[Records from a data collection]
-------
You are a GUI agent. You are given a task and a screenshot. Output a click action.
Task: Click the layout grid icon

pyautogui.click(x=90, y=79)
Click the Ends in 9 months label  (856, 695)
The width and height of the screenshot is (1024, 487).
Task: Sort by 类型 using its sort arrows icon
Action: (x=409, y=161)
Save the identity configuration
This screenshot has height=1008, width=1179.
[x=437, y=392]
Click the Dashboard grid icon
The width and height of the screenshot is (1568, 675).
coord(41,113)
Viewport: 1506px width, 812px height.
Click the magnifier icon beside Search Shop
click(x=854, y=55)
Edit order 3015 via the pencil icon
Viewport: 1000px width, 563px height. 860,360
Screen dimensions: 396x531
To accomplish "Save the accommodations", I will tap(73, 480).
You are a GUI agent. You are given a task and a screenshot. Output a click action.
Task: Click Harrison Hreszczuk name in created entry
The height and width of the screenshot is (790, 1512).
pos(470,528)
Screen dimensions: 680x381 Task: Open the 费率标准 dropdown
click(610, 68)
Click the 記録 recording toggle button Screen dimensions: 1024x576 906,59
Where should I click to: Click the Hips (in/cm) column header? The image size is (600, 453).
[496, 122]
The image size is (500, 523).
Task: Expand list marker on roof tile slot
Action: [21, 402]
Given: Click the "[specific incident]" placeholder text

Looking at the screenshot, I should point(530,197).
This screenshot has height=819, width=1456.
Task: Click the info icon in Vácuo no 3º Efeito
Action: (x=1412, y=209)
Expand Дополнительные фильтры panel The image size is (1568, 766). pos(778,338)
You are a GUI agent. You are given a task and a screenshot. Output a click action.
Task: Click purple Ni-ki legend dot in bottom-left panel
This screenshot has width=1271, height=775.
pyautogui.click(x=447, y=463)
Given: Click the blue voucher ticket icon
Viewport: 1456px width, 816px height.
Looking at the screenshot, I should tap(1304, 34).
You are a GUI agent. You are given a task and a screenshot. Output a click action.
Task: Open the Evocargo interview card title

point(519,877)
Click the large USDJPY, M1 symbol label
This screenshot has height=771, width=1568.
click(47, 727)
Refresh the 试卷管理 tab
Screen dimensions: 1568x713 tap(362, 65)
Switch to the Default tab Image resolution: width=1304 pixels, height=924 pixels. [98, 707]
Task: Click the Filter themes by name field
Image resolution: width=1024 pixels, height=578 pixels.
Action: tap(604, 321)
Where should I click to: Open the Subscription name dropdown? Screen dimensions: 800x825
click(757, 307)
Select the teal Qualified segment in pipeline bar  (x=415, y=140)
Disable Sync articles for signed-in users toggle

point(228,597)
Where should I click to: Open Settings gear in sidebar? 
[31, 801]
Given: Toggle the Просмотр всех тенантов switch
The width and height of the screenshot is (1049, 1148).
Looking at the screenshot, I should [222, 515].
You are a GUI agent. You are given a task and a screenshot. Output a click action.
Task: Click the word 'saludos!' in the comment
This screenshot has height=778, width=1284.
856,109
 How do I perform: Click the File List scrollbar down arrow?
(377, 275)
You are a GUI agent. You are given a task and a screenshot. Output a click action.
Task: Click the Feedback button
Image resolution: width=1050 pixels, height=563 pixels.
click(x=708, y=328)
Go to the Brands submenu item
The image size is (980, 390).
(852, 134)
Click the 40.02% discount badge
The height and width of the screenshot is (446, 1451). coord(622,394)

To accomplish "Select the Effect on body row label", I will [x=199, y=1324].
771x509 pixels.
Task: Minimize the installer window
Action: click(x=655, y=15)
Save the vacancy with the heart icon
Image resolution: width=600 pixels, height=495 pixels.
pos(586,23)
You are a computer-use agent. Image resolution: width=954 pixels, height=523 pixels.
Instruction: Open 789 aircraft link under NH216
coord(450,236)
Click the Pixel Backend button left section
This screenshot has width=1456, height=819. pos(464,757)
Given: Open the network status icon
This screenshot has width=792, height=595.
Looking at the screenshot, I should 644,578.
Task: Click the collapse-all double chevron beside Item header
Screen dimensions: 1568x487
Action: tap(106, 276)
-------
TASK BRIEF -
Extract the complete data, matching each line exactly.

PROBLEM SOLUTION -
You are a GUI agent. You are given a task and a screenshot. Output a click action.
Task: Click the layout grid icon

pyautogui.click(x=90, y=79)
Click the Ends in 9 months label  (856, 695)
The width and height of the screenshot is (1024, 487).
Task: Sort by 类型 using its sort arrows icon
Action: (x=409, y=161)
Save the identity configuration
This screenshot has height=1008, width=1179.
[x=437, y=392]
Click the Dashboard grid icon
The width and height of the screenshot is (1568, 675).
coord(41,113)
Viewport: 1506px width, 812px height.
Click the magnifier icon beside Search Shop
click(x=854, y=55)
Edit order 3015 via the pencil icon
Viewport: 1000px width, 563px height. 860,360
Screen dimensions: 396x531
To accomplish "Save the accommodations", I will tap(73, 480).
You are a GUI agent. You are given a task and a screenshot. Output a click action.
Task: Click Harrison Hreszczuk name in created entry
The height and width of the screenshot is (790, 1512).
pos(470,528)
Screen dimensions: 680x381 Task: Open the 费率标准 dropdown
click(610, 68)
Click the 記録 recording toggle button Screen dimensions: 1024x576 906,59
Where should I click to: Click the Hips (in/cm) column header? The image size is (600, 453).
[496, 122]
The image size is (500, 523).
Task: Expand list marker on roof tile slot
Action: [21, 402]
Given: Click the "[specific incident]" placeholder text

Looking at the screenshot, I should point(530,197).
This screenshot has height=819, width=1456.
Task: Click the info icon in Vácuo no 3º Efeito
Action: (x=1412, y=209)
Expand Дополнительные фильтры panel The image size is (1568, 766). pos(778,338)
You are a GUI agent. You are given a task and a screenshot. Output a click action.
Task: Click purple Ni-ki legend dot in bottom-left panel
This screenshot has width=1271, height=775.
pyautogui.click(x=447, y=463)
Given: Click the blue voucher ticket icon
Viewport: 1456px width, 816px height.
Looking at the screenshot, I should tap(1304, 34).
You are a GUI agent. You are given a task and a screenshot. Output a click action.
Task: Open the Evocargo interview card title

point(519,877)
Click the large USDJPY, M1 symbol label
This screenshot has height=771, width=1568.
click(47, 727)
Refresh the 试卷管理 tab
Screen dimensions: 1568x713 tap(362, 65)
Switch to the Default tab Image resolution: width=1304 pixels, height=924 pixels. [98, 707]
Task: Click the Filter themes by name field
Image resolution: width=1024 pixels, height=578 pixels.
Action: tap(604, 321)
Where should I click to: Open the Subscription name dropdown? Screen dimensions: 800x825
click(757, 307)
Select the teal Qualified segment in pipeline bar  (x=415, y=140)
Disable Sync articles for signed-in users toggle

point(228,597)
Where should I click to: Open Settings gear in sidebar? 
[31, 801]
Given: Toggle the Просмотр всех тенантов switch
The width and height of the screenshot is (1049, 1148).
Looking at the screenshot, I should [222, 515].
You are a GUI agent. You are given a task and a screenshot. Output a click action.
Task: Click the word 'saludos!' in the comment
This screenshot has height=778, width=1284.
856,109
 How do I perform: Click the File List scrollbar down arrow?
(377, 275)
You are a GUI agent. You are given a task and a screenshot. Output a click action.
Task: Click the Feedback button
Image resolution: width=1050 pixels, height=563 pixels.
click(x=708, y=328)
Go to the Brands submenu item
The image size is (980, 390).
(852, 134)
Click the 40.02% discount badge
The height and width of the screenshot is (446, 1451). coord(622,394)

To accomplish "Select the Effect on body row label", I will [x=199, y=1324].
771x509 pixels.
Task: Minimize the installer window
Action: click(x=655, y=15)
Save the vacancy with the heart icon
Image resolution: width=600 pixels, height=495 pixels.
pos(586,23)
You are a computer-use agent. Image resolution: width=954 pixels, height=523 pixels.
Instruction: Open 789 aircraft link under NH216
coord(450,236)
Click the Pixel Backend button left section
This screenshot has width=1456, height=819. pos(464,757)
Given: Open the network status icon
This screenshot has width=792, height=595.
Looking at the screenshot, I should 644,578.
Task: Click the collapse-all double chevron beside Item header
Screen dimensions: 1568x487
Action: tap(106, 276)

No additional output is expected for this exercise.